# Amazing Rollfast/Keystone Speed & Ease...  Check out the Speedo!  Eastern PA/NJ CL



## Crazy8 (May 30, 2014)

This bike is amazing, and I wish I didn't already commit to 2 bikes already this week or I'd go get it.  Someone's gotta get this one.

http://allentown.craigslist.org/atq/4490362733.html


----------



## dfa242 (May 30, 2014)

Wow, I didn't realize how nice this was when it was discussed last night - hope she stays together.


----------



## catfish (May 30, 2014)

Someone got it. Ad has been pulled.


----------



## Euphman06 (May 30, 2014)

Well... there goes my plans.


----------



## bikewhorder (May 31, 2014)

How much were they asking?


----------



## fordmike65 (May 31, 2014)

bikewhorder said:


> How much were they asking?




$300:eek:...


----------



## Euphman06 (May 31, 2014)

Yeah...$300. The bike looked practically new


----------



## bikewhorder (May 31, 2014)

Damn if that's an aluminum fender light $300 would be wholesale (for just the light).  I would have jumped through my computer screen to get it at that price.


----------



## Crazy8 (May 31, 2014)

I emailed the guy before I posted it on here asking about the headbadge because I wasn't sure it was Keystone.  Never heard from him.  Odds are, he had a deal already in the works when I posted this, which is why he didn't bother responding.


----------



## Euphman06 (May 31, 2014)

I made an offer this past week, finally got back to me on Thursday and said they wouldn't be able to contact the owner till Sunday about my offer.
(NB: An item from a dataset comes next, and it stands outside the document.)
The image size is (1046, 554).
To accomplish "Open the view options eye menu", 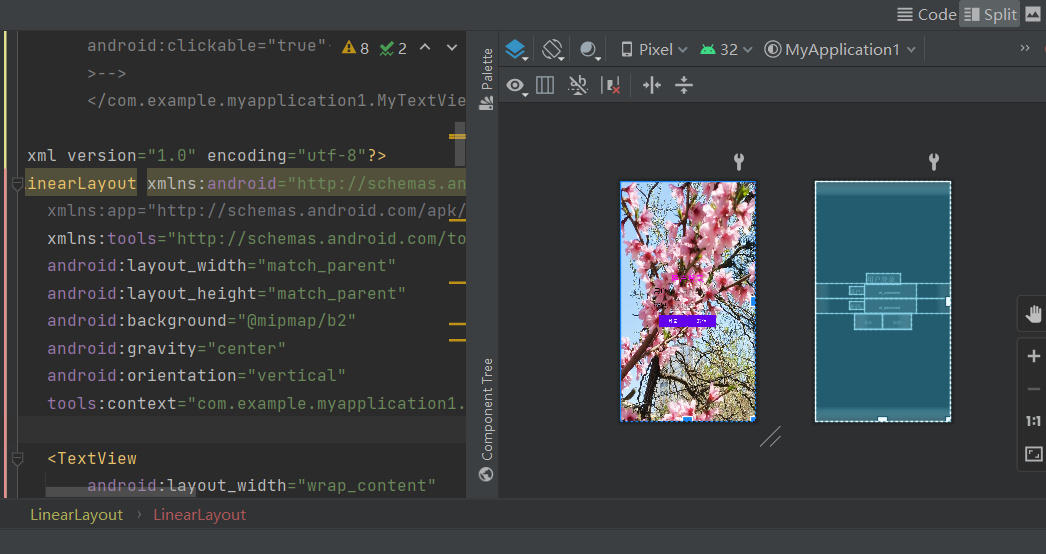I will pyautogui.click(x=516, y=85).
I responded back saying I would pay the asking price and have yet to hear back from the owner.


----------



## Talewinds (May 31, 2014)

I'd love to see this bike all cleaned up and on display here on the CABE by its proud new owner. Hope this one stays together.


----------



## slick (May 31, 2014)

Talewinds said:


> I'd love to see this bike all cleaned up and on display here on the CABE by its proud new owner. Hope this one stays together.




Yup. I 2nd this comment. What state was it in? Maybe that will clue us in on who got it?


----------